Category5.TV Community Forum

Full Version: check_nrpe
You're currently viewing a stripped down version of our content. View the full version with proper formatting.
Hello,

I'm new to nems and nagios in general. I have 3 raspbery pi's 3b and 2 raspberry pi 2b that do various things that I'm trying to setup monitoring on. Most of the monitoring feature are working fine but I'm having issues with doing things like checking disk space. 

I read the documentation on setting up NPRE on my other pi's and have set them up per the instructions. I added the Advanced Service "/ Disk Space" to my one of my hosts in the Nconf and deployed. When it runs if fails with the follow error "NRPE: Command 'check_disk -w 80 -c 90 -p /' not defined". 
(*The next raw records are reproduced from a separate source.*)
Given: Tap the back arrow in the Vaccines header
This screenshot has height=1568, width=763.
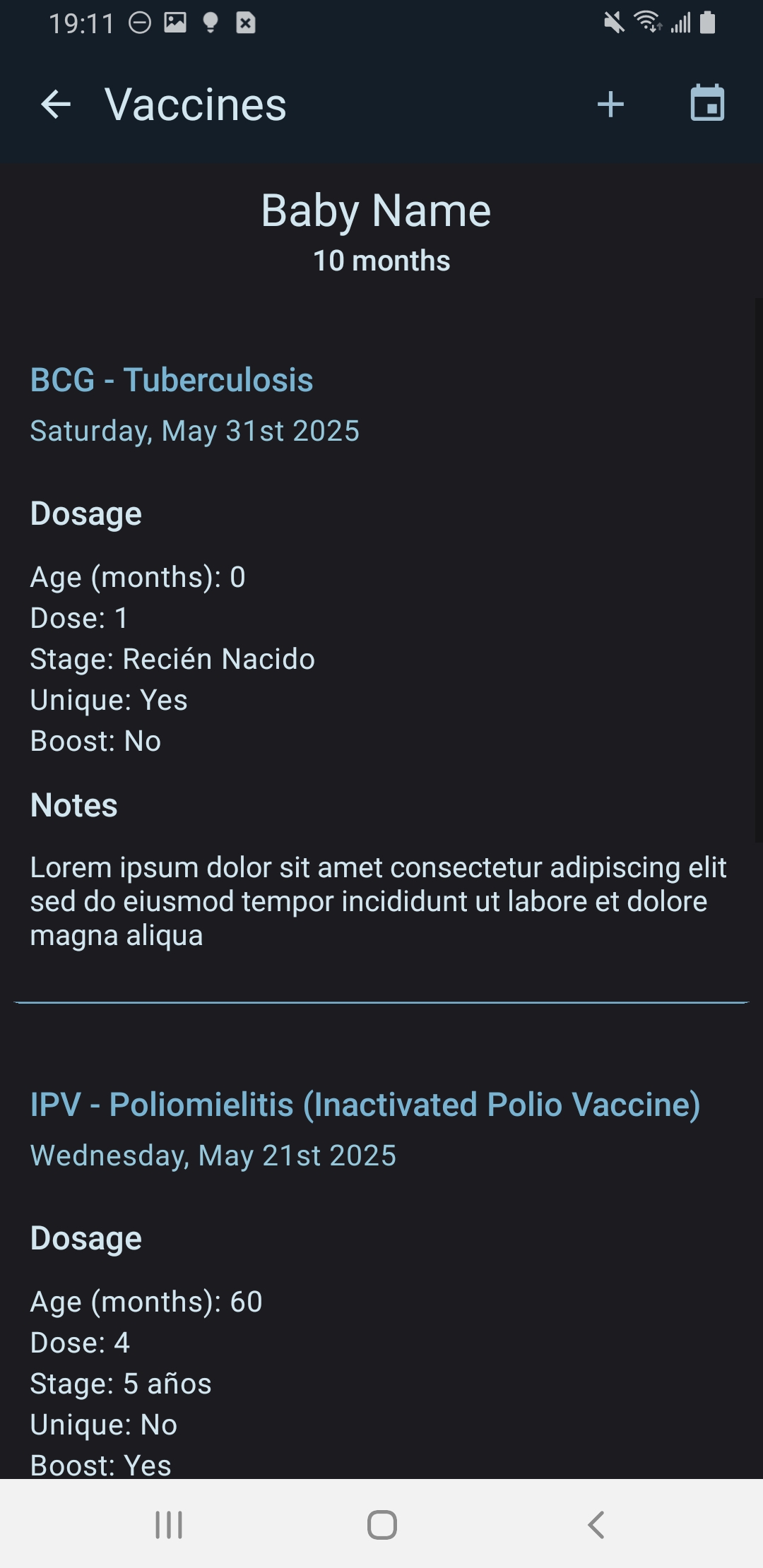Looking at the screenshot, I should pyautogui.click(x=57, y=105).
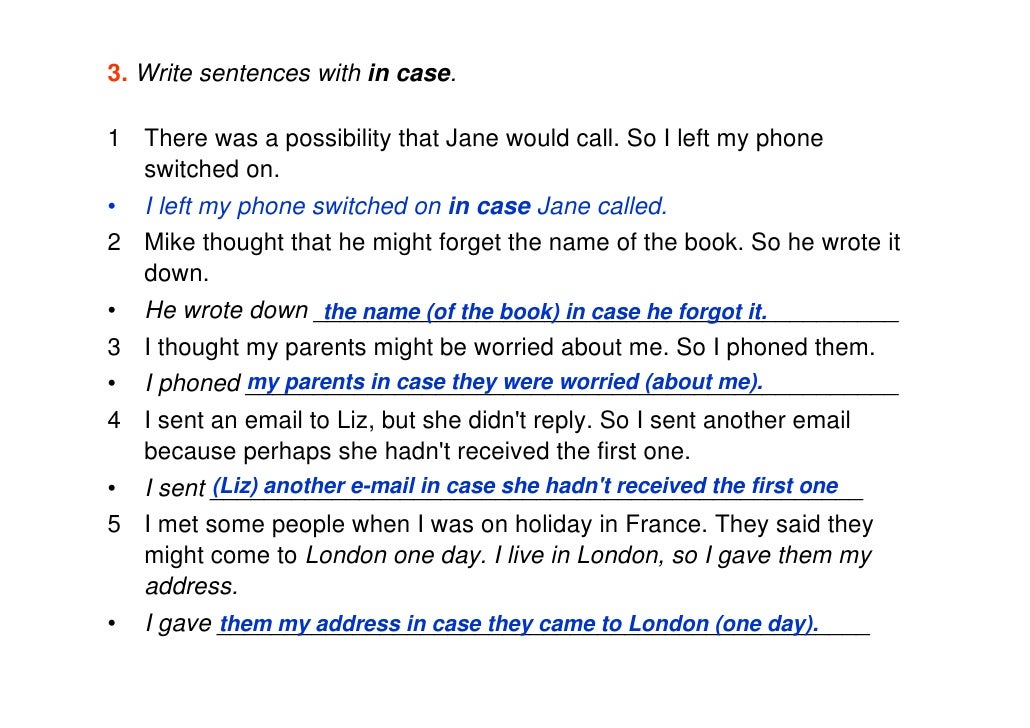Click the 'He wrote down' prompt text
The height and width of the screenshot is (728, 1030).
point(227,310)
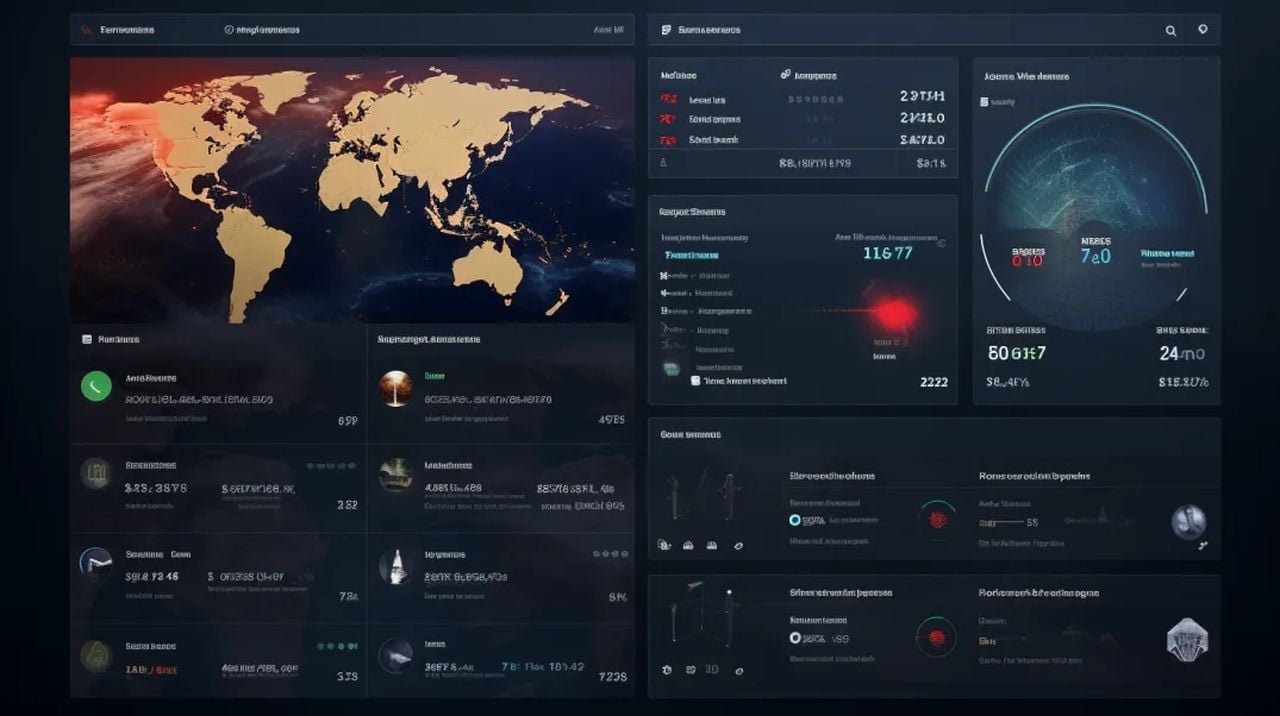Open the glowing orange lamp avatar entry
The width and height of the screenshot is (1280, 716).
click(396, 388)
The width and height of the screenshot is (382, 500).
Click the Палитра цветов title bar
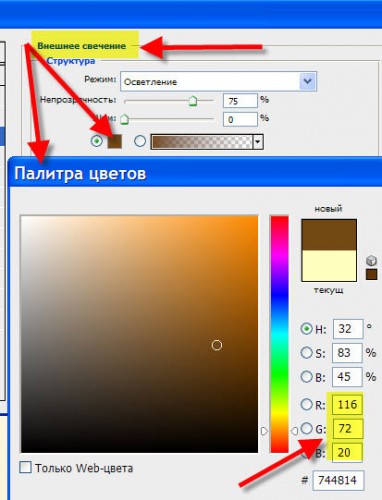195,173
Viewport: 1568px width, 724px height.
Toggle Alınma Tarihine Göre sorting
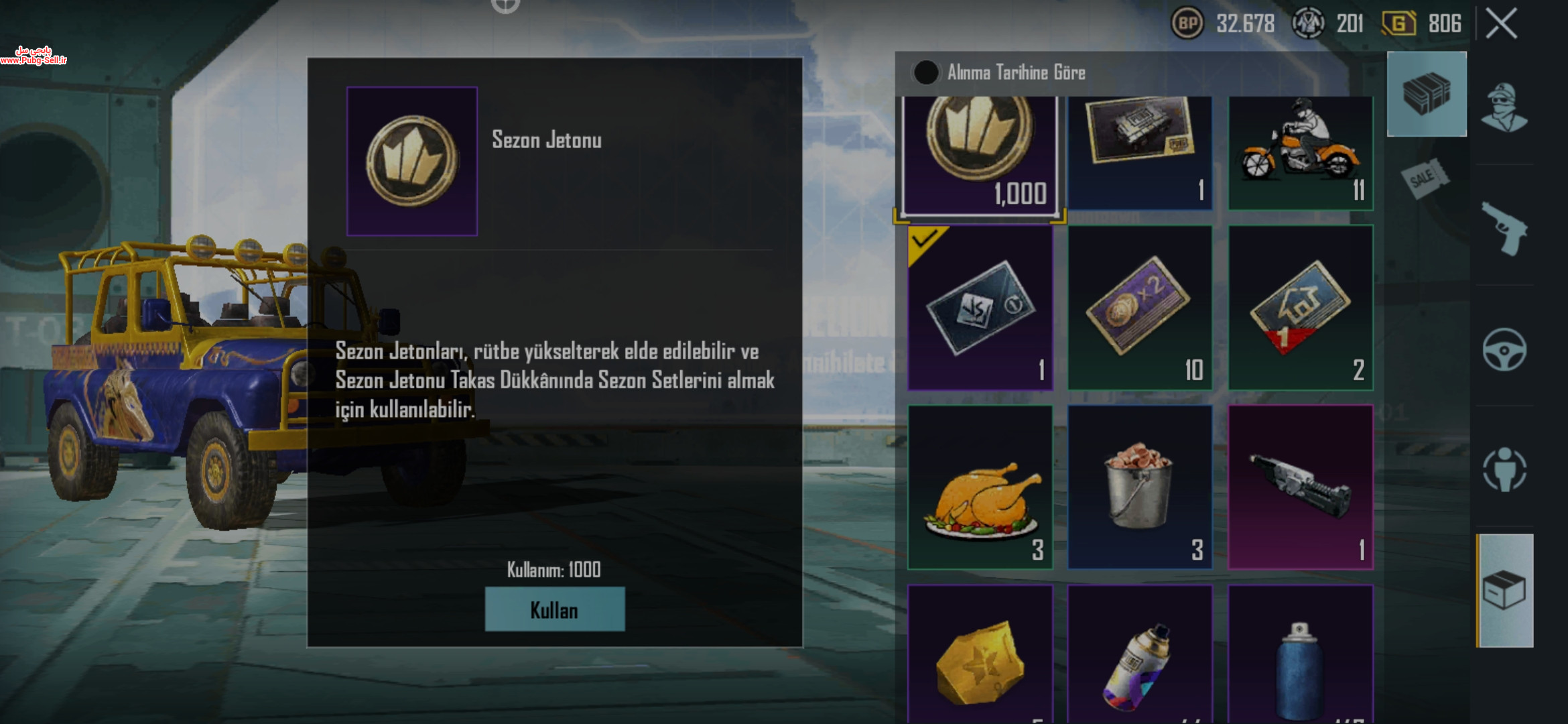[x=926, y=72]
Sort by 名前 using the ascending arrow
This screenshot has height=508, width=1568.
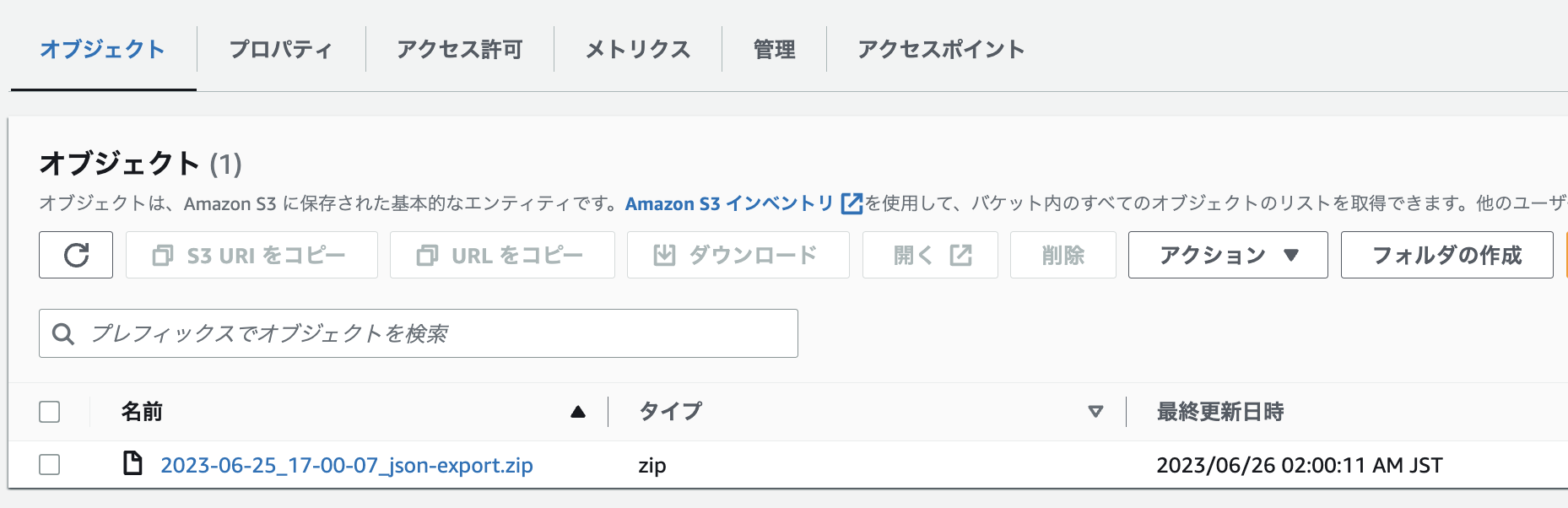tap(578, 411)
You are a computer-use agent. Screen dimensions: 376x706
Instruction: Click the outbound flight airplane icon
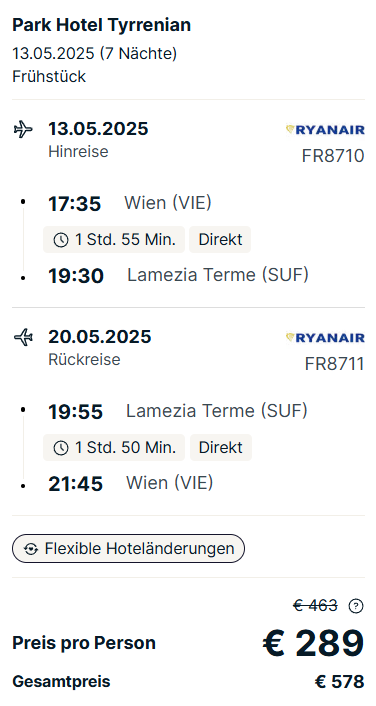click(23, 130)
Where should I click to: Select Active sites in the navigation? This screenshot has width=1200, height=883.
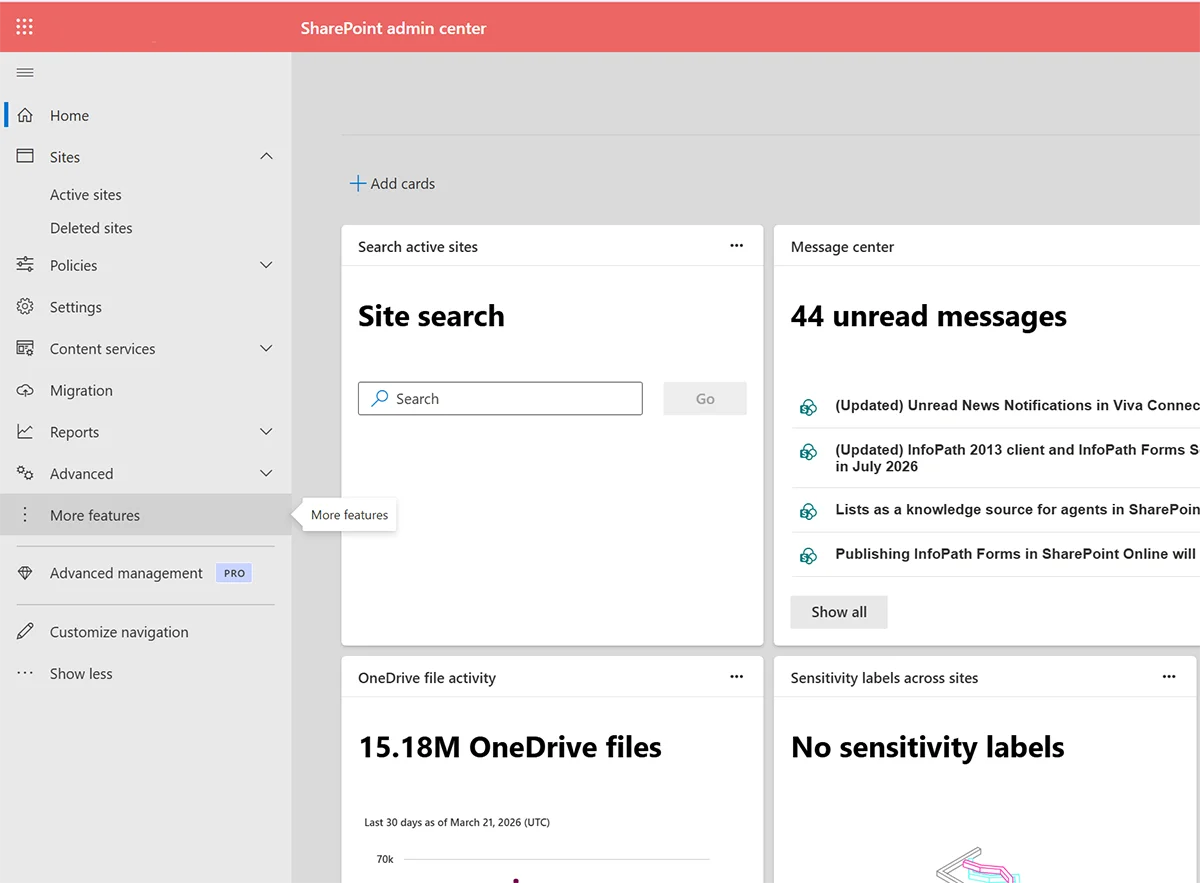(x=85, y=194)
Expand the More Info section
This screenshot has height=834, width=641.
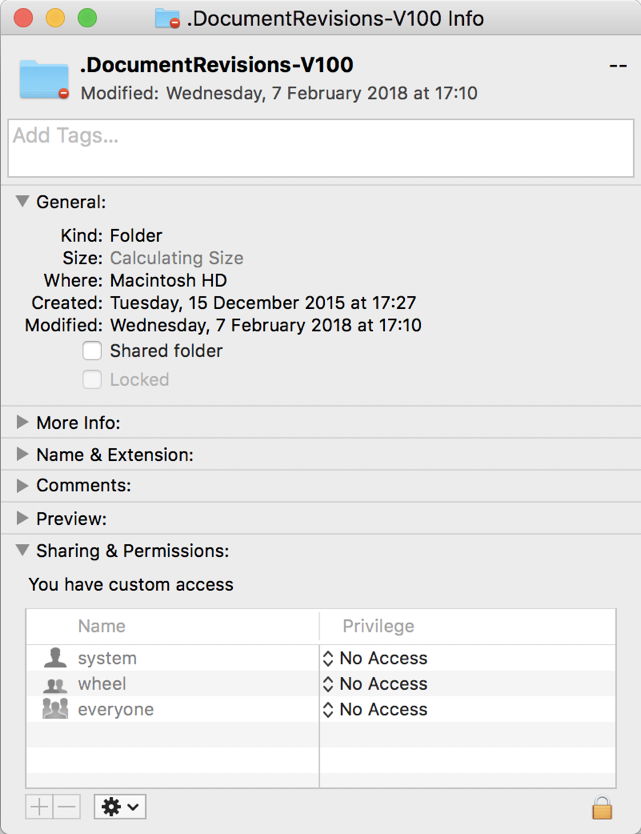23,423
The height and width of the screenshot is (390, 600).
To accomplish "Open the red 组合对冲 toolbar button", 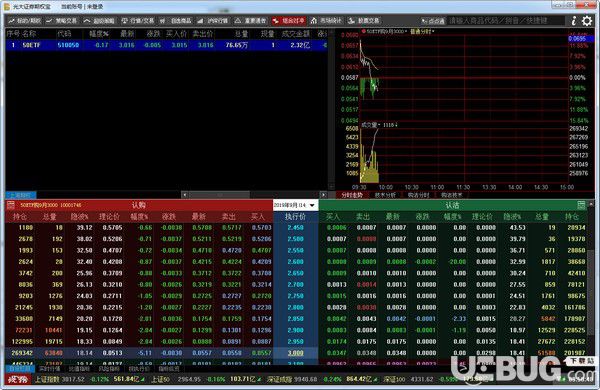I will pos(289,21).
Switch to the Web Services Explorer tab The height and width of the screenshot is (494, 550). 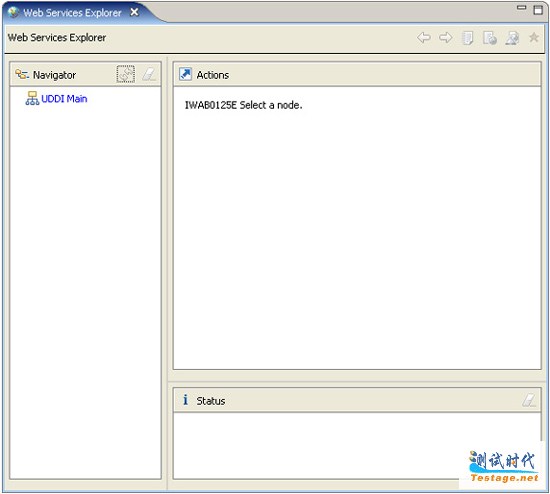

I started looking at the documentation for NPRE on nagios stite and realized that I needed to go to the host machine and modify the /etc/nagios/nrpe.cfg file. 

I see the lines that talks about args and set the blame to. 


Code:
dont_blame_nrpe=1



I also noticed that the command for check_disk was commeted. 


Code:
command[check_disk]=/usr/lib/nagios/plugins/check_disk -w $ARG1$ -c $ARG2$ -p $ARG3$


I uncommented the line above and restarted the nagios-nrpe-server. Same error "NRPE: Command 'check_disk -w 80 -c 90 -p /' not defined". 

I modfied the line in the hosts nrpe.cfg file that calls check_hda1 and changed the path from /dev/hda1 because it doesn't exist on the pi to the following.

Code:
command[check_hda1]=/usr/lib/nagios/plugins/check_disk -w 20% -c 10% -p /


Then I modified the Advanced service args "/ Disk Space"  in Nconf to call check_hda1 and it returns as expected. 

I have also tried the following from the terminal on my Nems Server.

Test 1:
call check disk on the remote host.(before I uncomment the check_disk commmand from above)

./check_nrpe -H 192.168.1.120 -c check_disk

NRPE: Command 'check_disk' not defined

Test 2:
call check disk on the remote host.(After I uncomment the check_disk commmand from above) Starting to get somewhere.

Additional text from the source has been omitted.